Nie rozumiem, czemu większość upiera się, że koleś sam wlazł na te tory, a potem ułożył się na nich do snu. A wcześniej - idąc na czworakach przez miasto - zgubił portfel i telefon. I żaden "uczciwy znalazca" nie próbował ich zwrócić. Chyba nie tak trudno odróżnić ślady po regularnym mordobiciu od "obcierek", ewentualnie rozciętego łba po upadku. @bloodcarver: Ja w zasadzie wcale nie piję, ale przecież nie twierdzę, że nie bywam na imprezach. Widzę, co potrafią wyprawiać nachlani ludzie. Ale jak chcą lać - idą do łazienki, nawet na czworakach, jak chcą rzygać - rzucają się do okna, bo najbliżej, jak są "senni" - walą się na łóżko, albo pod stół, ale nie szukają miejsca na parapecie okiennym. Bo W DANYM MOMENCIE kojarzą, gdzie są i co robią. Dopiero następnego dnia nic nie pamiętają. Nawet nachlany do nieprzytomności gościu wie, że wsiadł w samochód i nim jedzie. A jak szczęśliwie dojedzie - rano będzie się pytał, kto go przywiózł? Więc trudno mi przyjąć, że nawet mocno nagrzany człowiek kładzie się spać akurat na torach, gdyż z pewnością nie pomyśli, że pociąg nad nim przefrunie. @Vitas: No właśnie twoja wypowiedź potwierdza moją teorię. Według mnie kolega wyszedł z imprezy mocno nietrzeźwy, noc była, trafił na złych ludzi, którzy go napadli, a że się pewnie stawiał zamiast uciekać, bo mu gorzała dodała animuszu - stłukli go i skopali za karę, a potem sadząc, że przesadzili deko i może zrobili człowiekowi ostateczną krzywdę - przenieśli kawałek i ułożyli na torach.

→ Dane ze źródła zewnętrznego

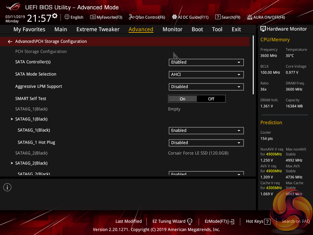Start the EZ Tuning Wizard
The width and height of the screenshot is (313, 235).
tap(172, 221)
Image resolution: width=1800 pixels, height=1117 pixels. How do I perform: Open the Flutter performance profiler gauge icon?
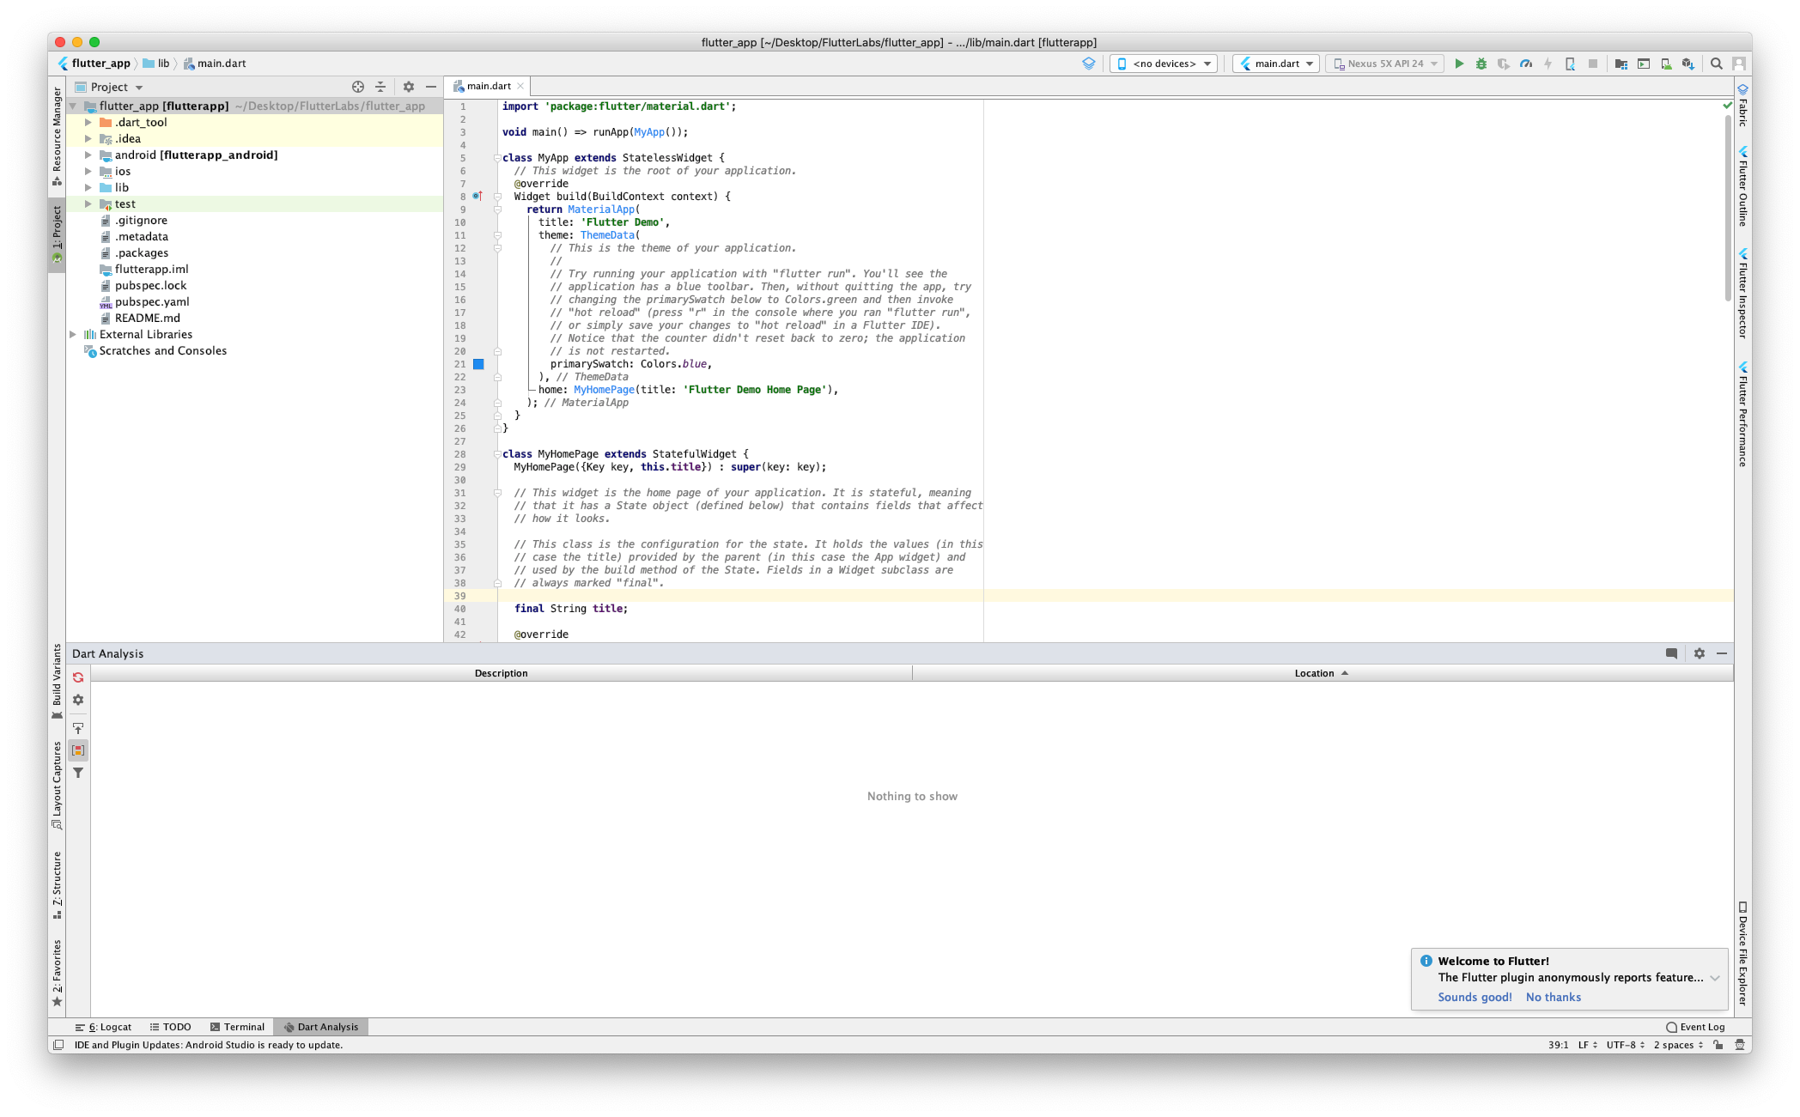1526,64
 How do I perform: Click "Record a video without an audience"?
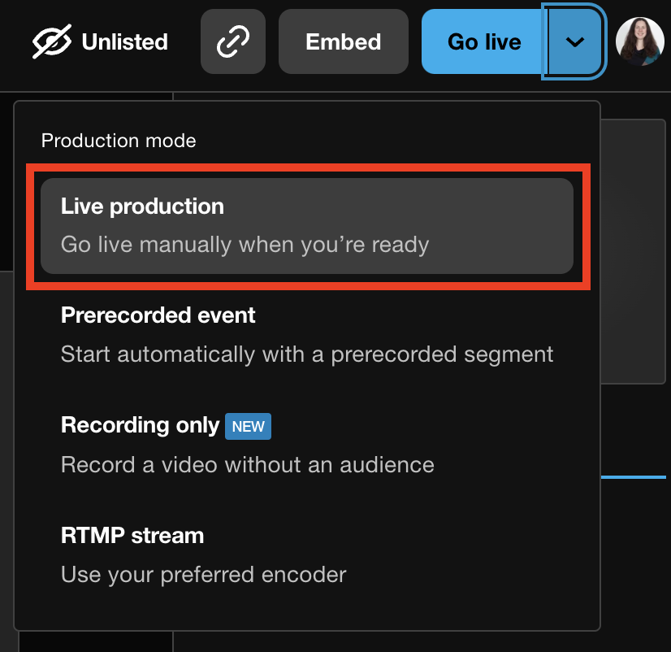pyautogui.click(x=247, y=465)
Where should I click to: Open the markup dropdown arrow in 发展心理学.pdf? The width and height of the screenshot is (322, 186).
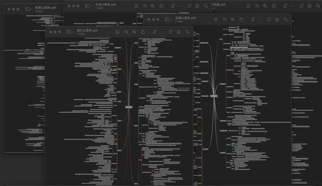261,19
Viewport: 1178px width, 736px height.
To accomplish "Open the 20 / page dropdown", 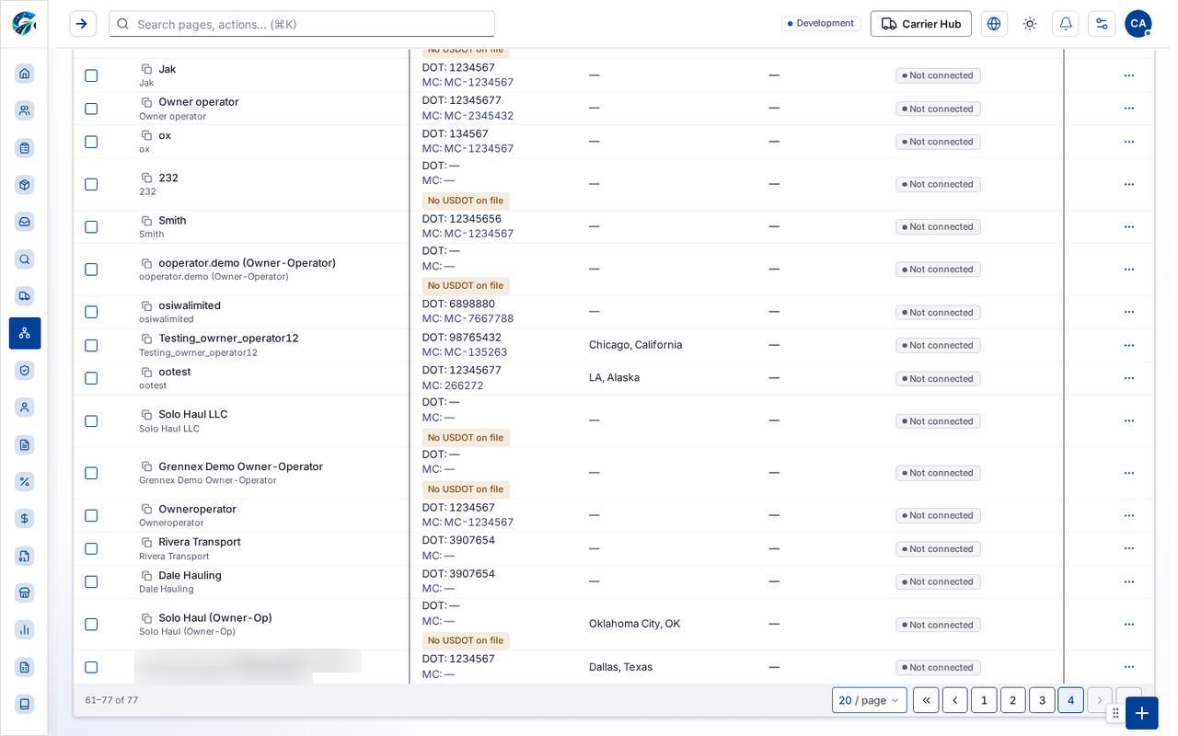I will 870,700.
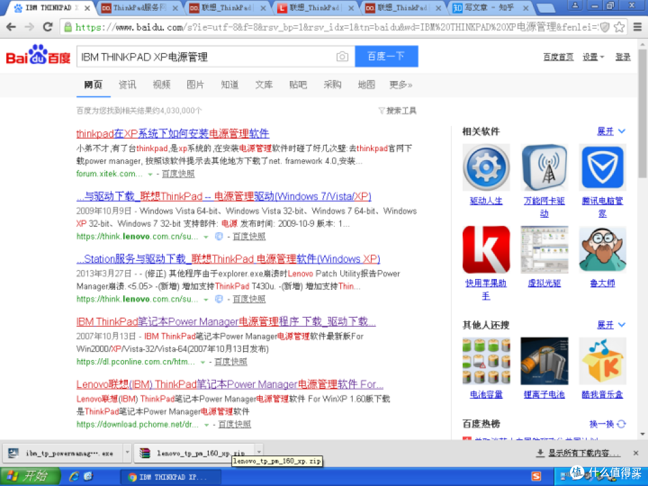
Task: Switch to the 知乎 写文章 browser tab
Action: click(x=489, y=8)
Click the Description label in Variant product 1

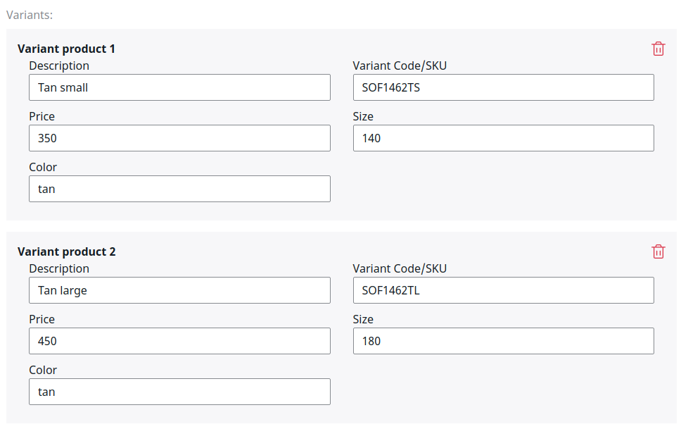pos(59,66)
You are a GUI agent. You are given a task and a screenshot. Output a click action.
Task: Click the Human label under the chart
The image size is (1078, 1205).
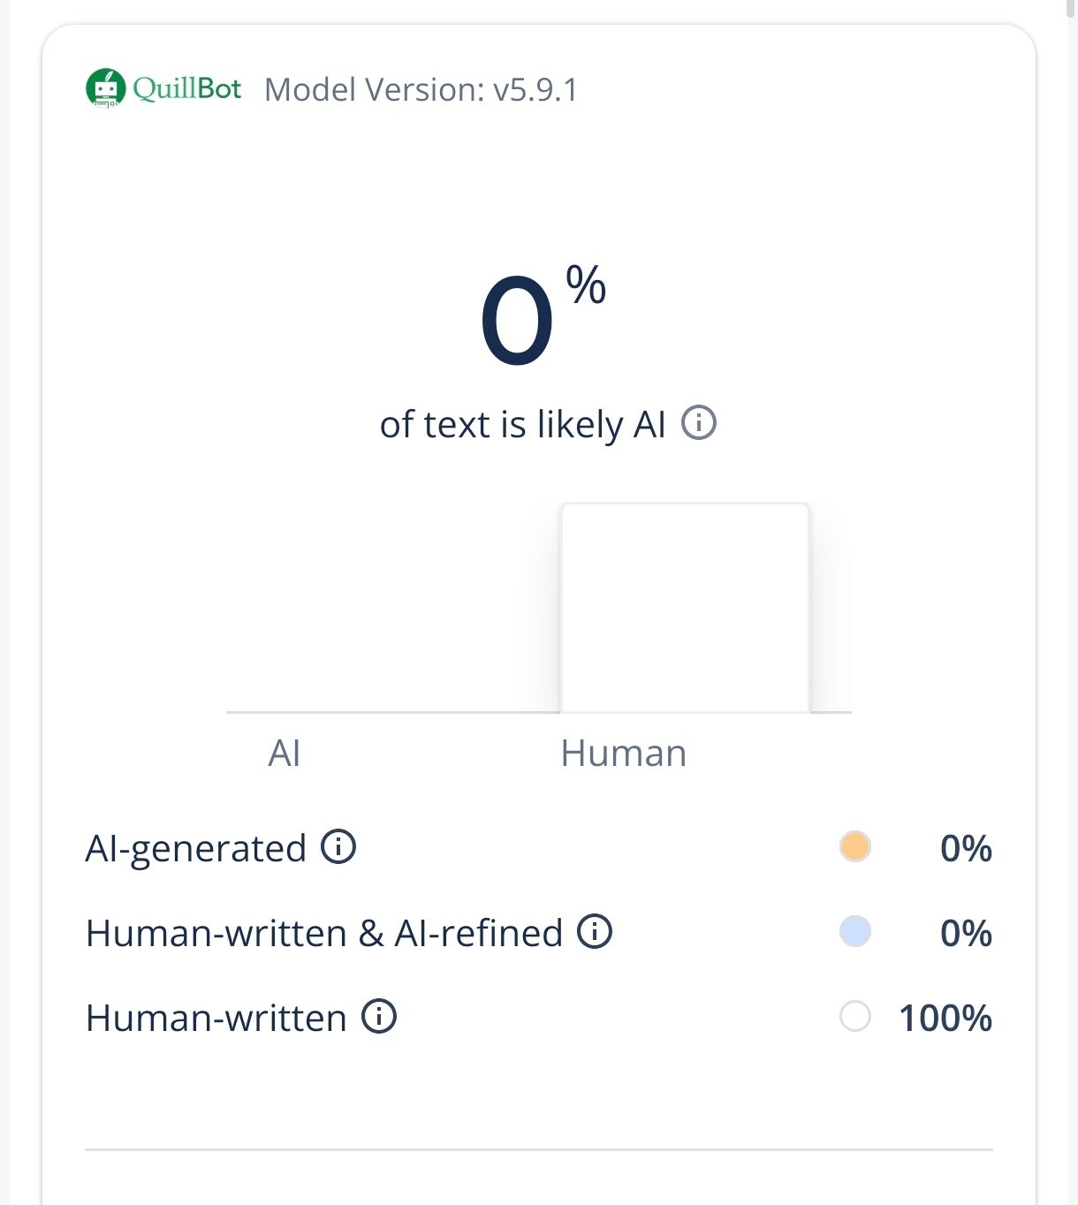(x=623, y=754)
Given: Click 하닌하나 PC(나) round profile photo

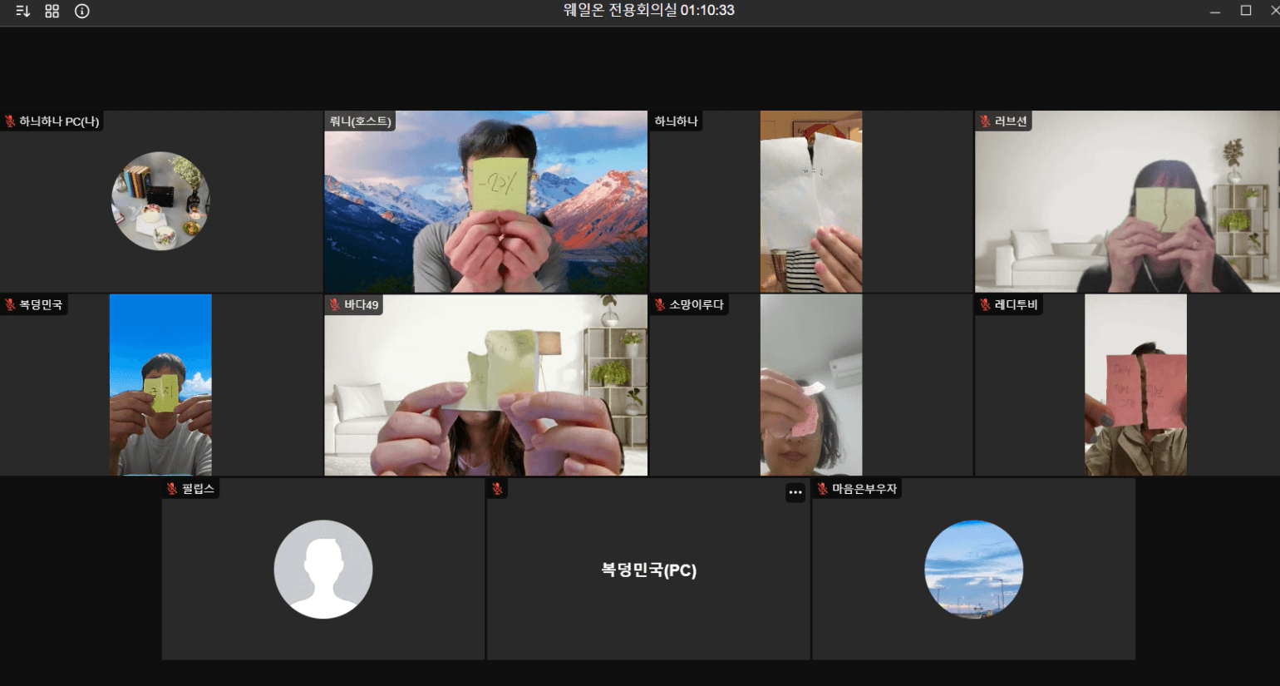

Zbrodnia niemal doskonała.

Odpowiedz
avatar konto usunięte
3 3

@Armagedon: no i słowo - klucz... pobity. Po solidnym wp#erdolu raczej nie kładzie się człowiek na szynach. A jeśli się potknie i zalegnie, to instynkt samozachowawczy daje znać o sobie, więc czołga się poza zasięg pociągu. Przeszłość mam za sobą burzliwą. Zawsze się odturliwałam od zagrożenia.

Odpowiedz
avatar konto usunięte
4 4

Jak zapił i urwał mu się film, to nie wiadomo skąd się wziął na torach kolejowych. Równie dobrze mógł wdać się w coś, gdzie zamienił portfel na wpierdziel, a dopiero potem ruszyć w dalszą drogę, by ostatecznie zalegnąć na torach. Dobrze że nie było mrozu... ani pociągu.

Odpowiedz
avatar Zlodziej_Fistaszka
10 10

Mnie zastanawia czy imprezował sam. Bo jeśli ze znajomymi, to oni są najbardziej piekielni, że w takim stanie wypuścili kumpla z imprezy. Samego.

Odpowiedz
avatar lift_man
1 7

Za PRL-u to Milicja potrafiła podobne numery odwalać. Np. wywieźć pijaczka na granicę powiatu i tam porzucić. Z tego co wiem, pobicia też się zdarzały, acz słuchy o stratach w majątku do mnie nie doszły (takie rzeczy ponoć tylko na Kolskiej :D). Podstawowa zasada: nie umiesz pić, nie pij. A jeśli już łamiesz powyższe: pij z kolegami MOŻE któryś cię odprowadzi...

Odpowiedz
avatar konto usunięte
1 1

Równie dobrze mógł też ocknąc się zaraz po wyglebieniu się na tory. Sam nie wie przecież, czy tam leżał, czy szedł obity, potknął się o szynę, wypierniczył i ból go otrzeźwił natychmiastowo.

Odpowiedz
avatar konto usunięte
1 1

Wiecie co... Z komentarzy wynika, że jeśli ktoś po pijaku zarobił po ryju, to jego wina. Bijący to aniołki, którym zapach alkoholu przeszkadza i zamieniają się we wściekłe psy. A jak domu nie zamknę, wychodząc i mnie obrobią, to też moja wina. Bo złodziej, aniołek, uczciwy chłopak, jak widzi klamkę, to naciska. A jak otwarte, to uznaje, że dla niego i bierz, co chcesz...Naprawdę usprawiedliwiacie ludzi, którzy go pobili?

Odpowiedz
avatar BlueBellee
1 1

@Jezebel: No co Ty... Nie wiesz, że jak się upijesz(a w ogóle jak tak można?! Przecież trzeba znać umiar i kulturalnie sączyć jedno piwko pięć godzin - a i to od święta!), to jesteś menel, a jak domu przypadkowo nie zamkniesz, to jestes głupia dzida?! Oczywiście przesadzam, ale od dłuższego czasu w komentarzach wszyscy wszystkie rozumy pozjadali. A nie daj boże nie przyjdzie Ci do głowy w sekundę cięta riposta/olejesz babcie w MZK lub nie wytoczysz kasjerce sprawy sądowej o grosza... Drżyjcie narody.